“Bona nit”,
dijo Serrat cuando apenas hubo la calma necesaria, después de entrar al
escenario. Anda de despedida por el mundo sin que le creamos mucho porque sus
canciones son eternas. Claro que quienes lo escuchamos quizás no seamos los
mismos porque en realidad a cada rato estamos como despidiéndonos de lo que
somos y cuando volvemos a ver un artista en vivo quizás los versos que te atraigan
sean otros, distintos, o al menos alzarás la voz en las estrofas menos
esperadas.
La primera
vez que vi a Serrat en vivo fue en Bogotá, un abril de 1992. Ahora, 30 años
después lo volvería a ver en Mallorca, tan vigente, aunque insista en decirnos
un adiós delicado y elegante. Recuerdo que en el Teatro Colón de Bogotá los
músicos empezaron a tocar, casi susurrando, la introducción de Mediterráneo y
Serrat empezó a cantar cuando aún no había salido del escenario, de tal manera
que cuando se paró frente a aquel público ya todos estábamos de cómplice con aquel
cantor, embustero confeso, con alma de marinero. Yo era muy joven y quizás mi
niñez andaba todavía con visos de arena, aunque no de playa. Con esa canción descubrí
que el Mediterráneo era una forma de vida, más allá de lo que me habían
enseñado las páginas de geografía universal. Y que a cada quien le cuelga su
aventura de infancia una y otra vez.
Había
descubierto a Serrat algo tarde porque mi pueblo allá en Venezuela no daba para
ínfulas melódicas alternativas. Me lo presentó un gran amor universitario a quien le daba por
lanzar desde flores hasta los propios jarrones por la ventana cuando escuchaba
que el nombre de alguien sabía a hierba. Joan Manuel Serrat sacó el disco
Mediterráneo el mismo año en el que yo nací, de tal manera que me habría
perdido gran parte de las emociones que justificarían aquella portada de mar
con el rostro de un treintañero irreverente. Pero no hizo falta tampoco mucha
introducción y me enganché con gran parte de sus letras, además de la música que
propuso a poemas desgarradores de poetas como Miguel Hernández y Antonio
Machado.
El
concierto de Mallorca el 3 de julio de 2022 fue un regalo de vida. Serrat y su
vicio de cantar se despiden del público. Fue en terreno catalán, el propio de
Serrat, el que ha defendido siempre. Hasta el silencio se hizo cómplice entre casi
tres mil personas. “És un plaer estar aquí una vegada mes, gaudint d'un paisatge,
d'una gent i d'uns records que he anat acumulant al llarg dels anys”, dijo
Serrat. Casi llora. Pero decidió invitar a una fiesta, como el día de San Juan
en el que en las calles de los pueblos se llenaban de bombillas y el bien y el
mal bailaban juntos. Vamos, subamos la cuesta. Y cada quien se dejó llevar con
las canciones de Serrat.
No olvidaré nunca
cuando en este concierto Serrat y su público me presentaron a María del Mar
Bonet (la he descubierto algo tarde, también). Ella subió al escenario, las sillas temblaron de
emoción y empezaron a cantar, ella, Serrat y las tres mil personas. Los himnos
se intuyen. Se escuchó un rumor afinadísimo: “… fila, fila la Balenguera filaràcom una parca bé cavila, teixint la tela per demà”, un futuro colectivo tejido
con paciencia y música. A mí también me dieron ganas de llorar.

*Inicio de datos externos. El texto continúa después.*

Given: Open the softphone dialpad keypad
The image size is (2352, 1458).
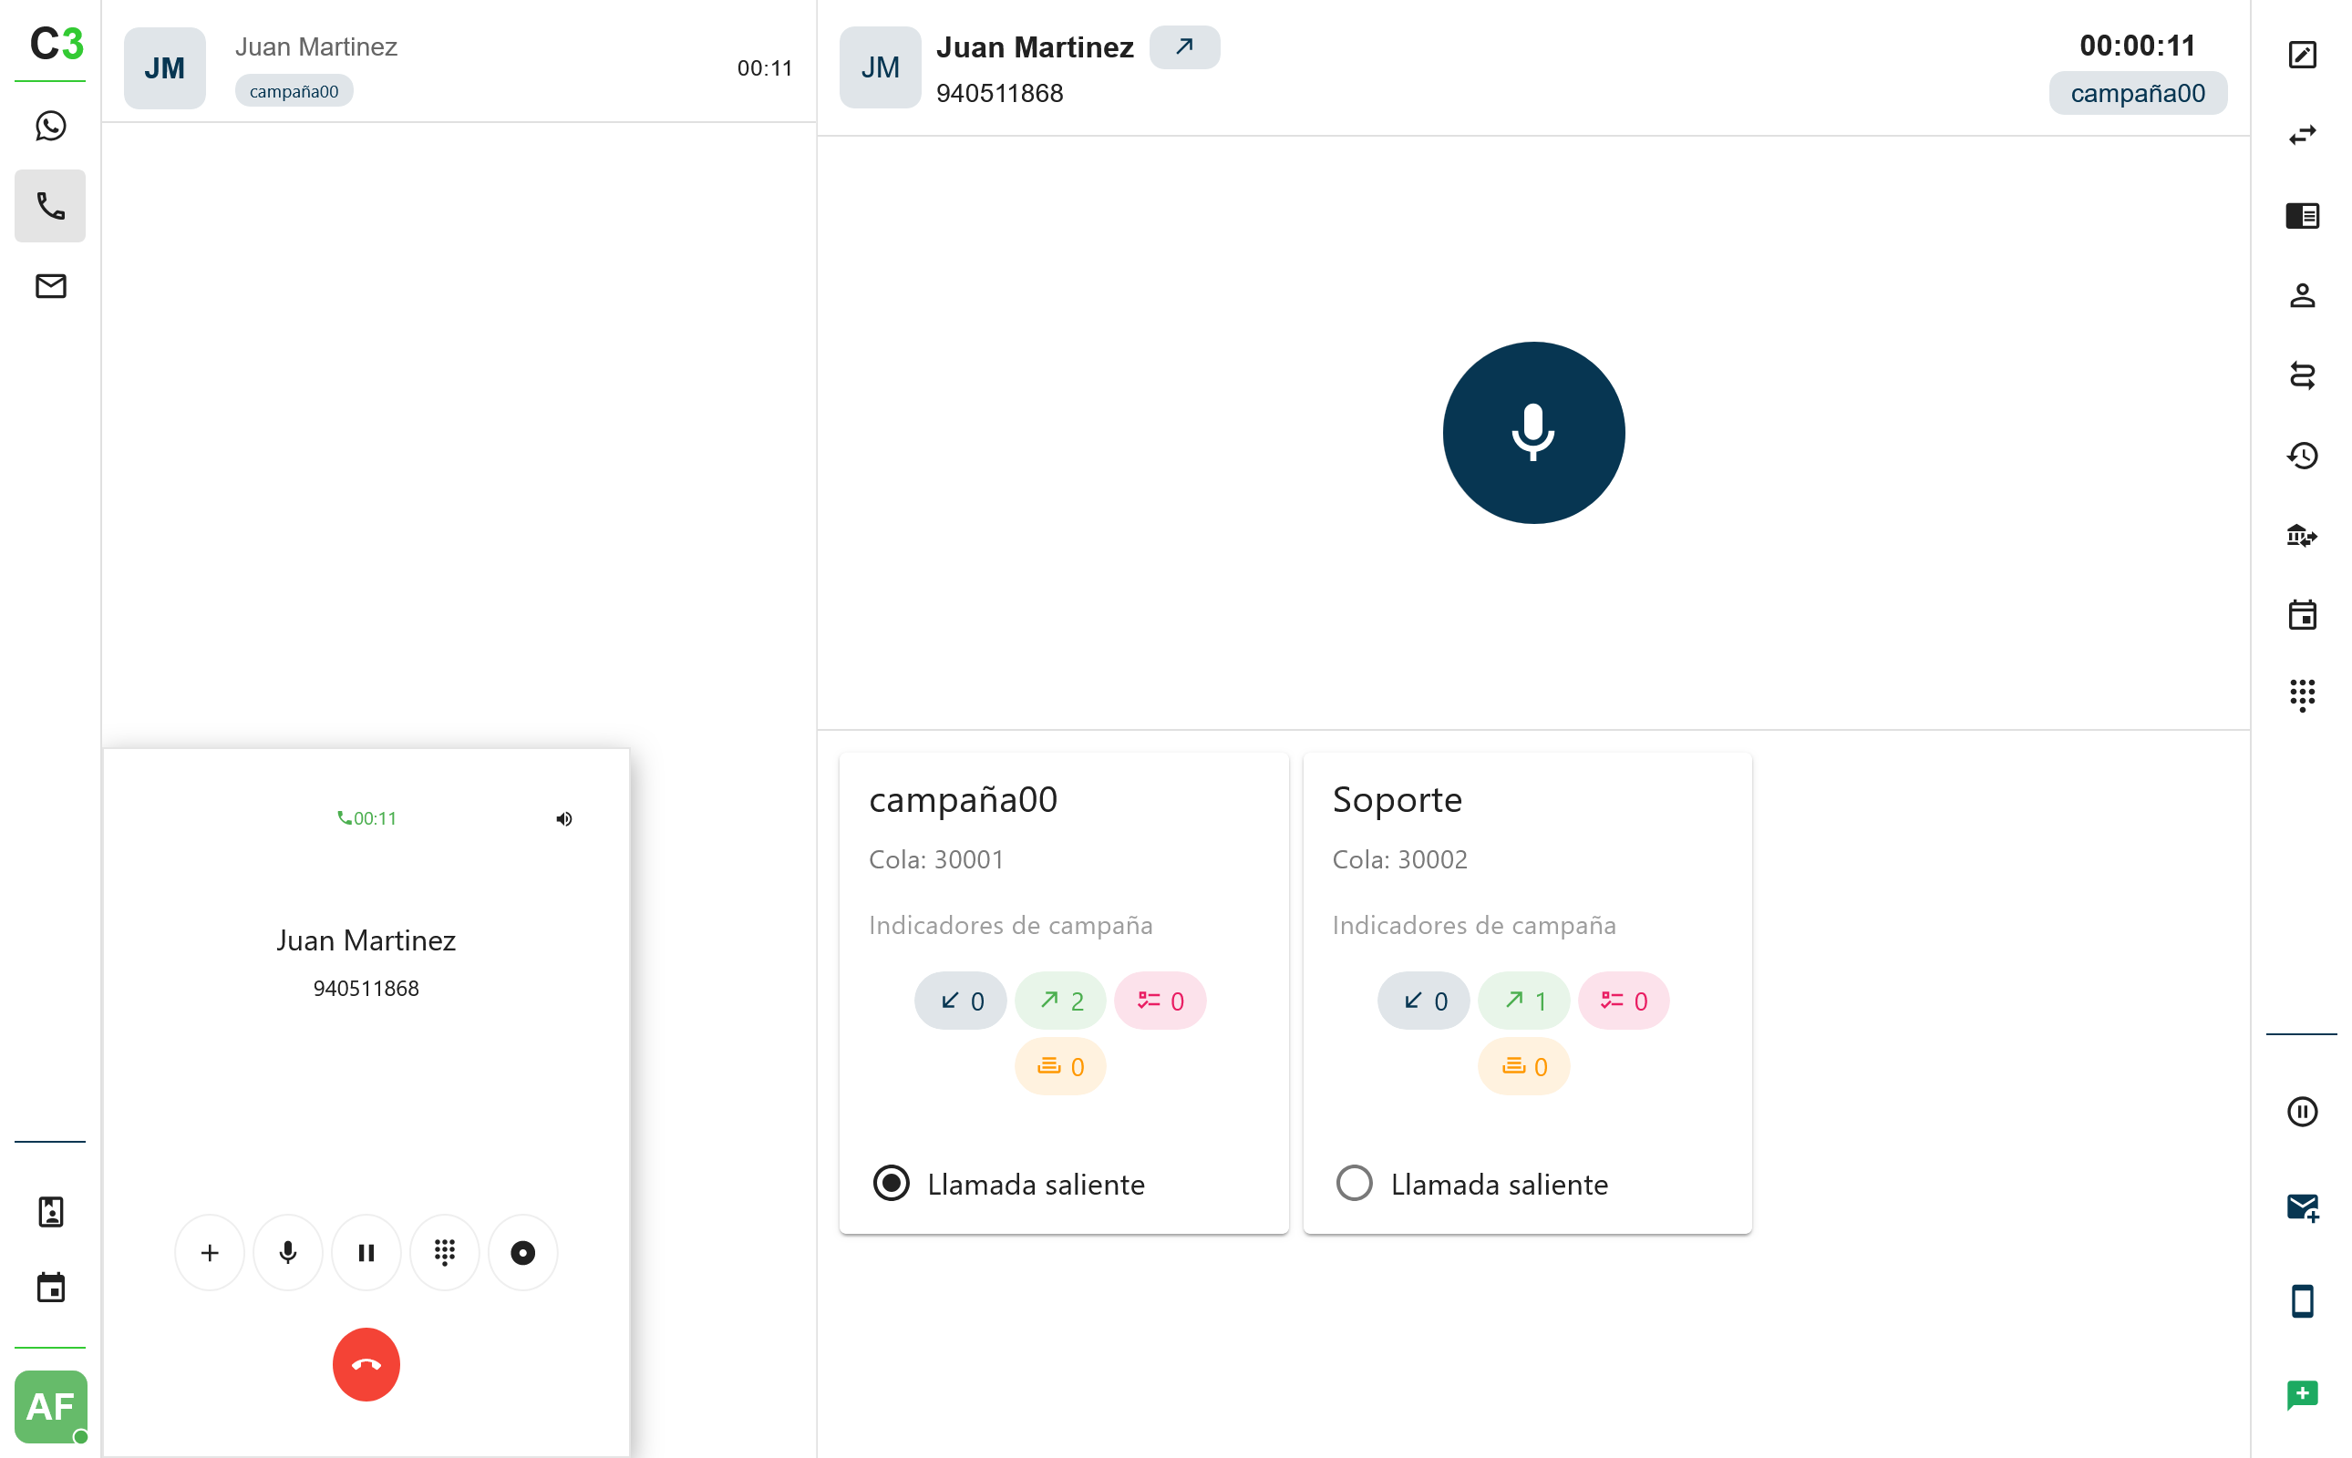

Serrat cantó y contó con emoción por casi dos horas hasta que la fiesta fue acabando y tuvimos que bajar de nuevo la cuesta, despedirnos cada quien de nuestras propias historias. Las señoras, los señores, y los neutrales, como dijo él mismo al inicio. Finalmente dijo adiós. Aunque muy probablemente nadie le creería porque sus canciones son eternas. Siempre descubriremos que le haría falta una mano de pintura al techo, mientras nos ocupa el pensamiento de alguien, por decir lo menos.